The first likelihood declaration with a latent step states

Y_l \sim N(\mu, \sigma)
Y \sim N(Y_l, \sigma_{Y})

and the second states

Y \sim N\left(\mu, \sqrt{\sigma^2 + \sigma_{Y}^2}\right)

Noting that se == noise between the two stan codes (i.e. they are the same vector, just named differently depending on the input formula syntax), and borrowing rationale from here, the two statements could be made equivalent if:

U \sim N(0, \sigma_{Y})
Y_l \sim N(\mu, \sigma)
Y = U + Y_l \rightarrow Y \sim N\left(\mu, \sqrt{\sigma^2 + \sigma_{Y}^2}\right)
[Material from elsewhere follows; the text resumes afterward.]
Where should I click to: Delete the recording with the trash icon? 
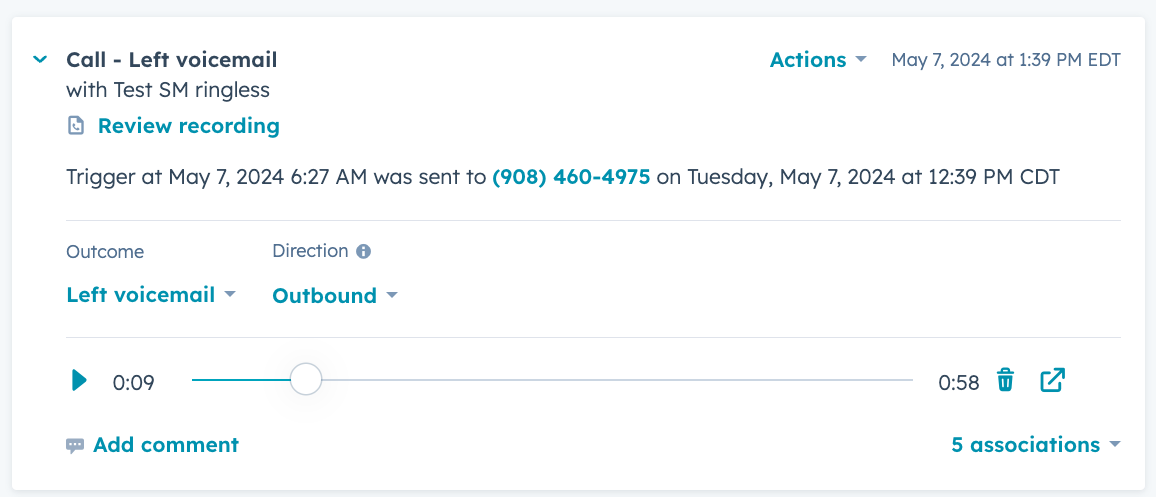(x=1006, y=380)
But I am not sure if there’s some flawed logic in there. I was hoping someone might be able to provide some definitive clarity on the issue, and whether my interpretation of the equivalence is correct.

Thanks!!

1 Like

You are interpreting everything correctly. The key point here is that

\mathcal{N}\left(y | \mu, \sqrt{\sigma_1^2 + \sigma_2^2}\right) \propto \int_{-\infty}^\infty \left(\mathcal{N}(y | l, \sigma_1) \times \mathcal{N}(l | \mu, \sigma_2) \right)dl

where \mathcal{N} is the normal probability density function, y is data, and l a dummy equivalent to your Y_l. Thus we say that this normal mixture of normals marginalizes to a normal, where marginalization refers to summing over all of the possible values of l, in this case by integrating over all the reals. You can ask Stan to do this integration for you numerically by declaring l as a parameter and integrating via MCMC, or you can do the integration yourself and give stan the marginalized version. When possible, it’s almost always more efficient to marginalize, and that will certainly be the case here.

1 Like

Thanks very much. I believe it would be useful (and a time saver) to have your explanation incorporated into brms documentations of mi() and se() for the cases where the user is not necessarily interested in estimating the latent vector.